REQUIREMENTS:
Copy out every line of the data below word for word, leaving out the pictures.
━━━ PROVIDED INFORMATION
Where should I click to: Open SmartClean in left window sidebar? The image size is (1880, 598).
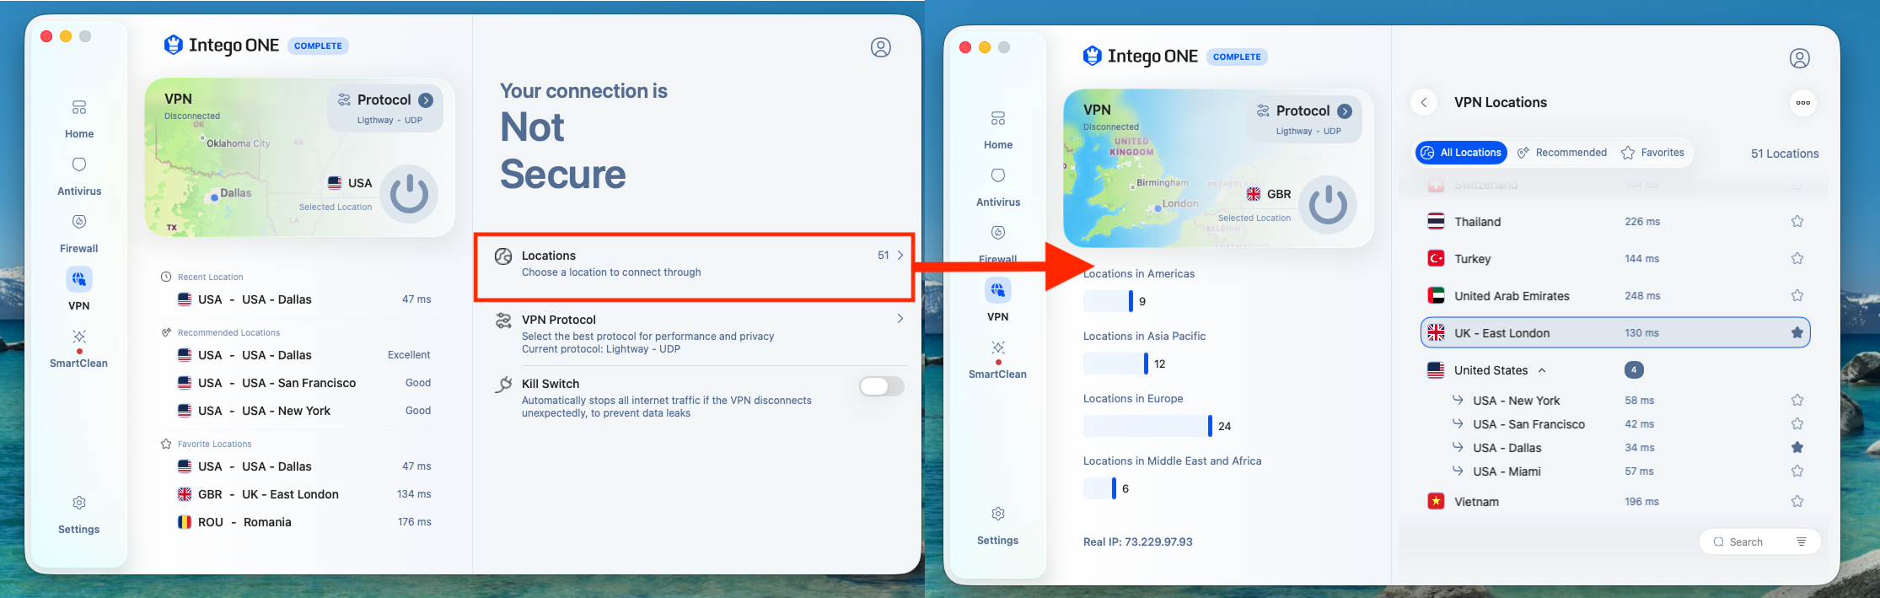point(79,348)
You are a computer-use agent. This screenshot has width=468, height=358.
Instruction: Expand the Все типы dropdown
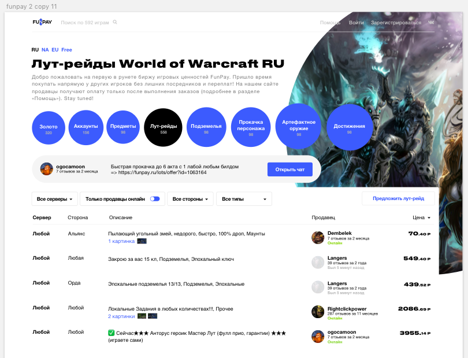(x=244, y=199)
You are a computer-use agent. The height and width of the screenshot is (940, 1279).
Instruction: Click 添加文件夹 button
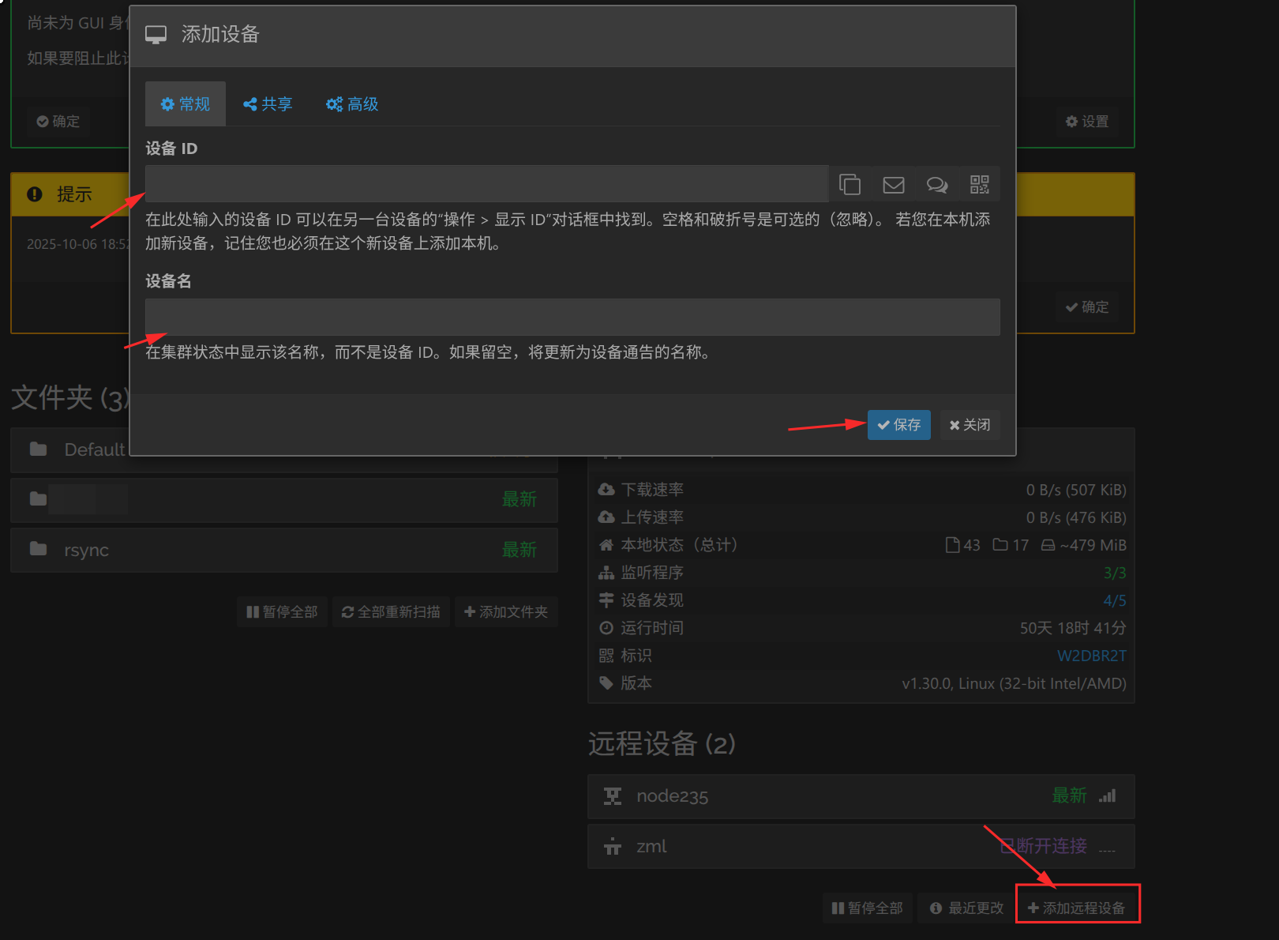pyautogui.click(x=506, y=612)
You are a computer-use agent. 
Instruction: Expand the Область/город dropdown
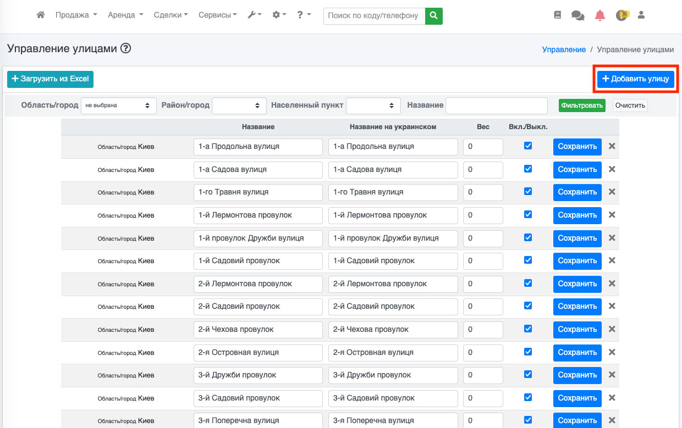tap(118, 105)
━━━━━━
SOLUTION:
Where should I click to: Open SmartClean in left window sidebar? The image size is (1880, 598).
point(79,348)
You are a computer-use agent. This screenshot has width=468, height=358.
Instruction: Expand the Все типы dropdown
(x=244, y=199)
You are a computer-use agent. The height and width of the screenshot is (940, 1279).
Instruction: Click 添加文件夹 button
pyautogui.click(x=506, y=612)
You are a computer-use agent. 
Instruction: Expand the Область/город dropdown
tap(118, 105)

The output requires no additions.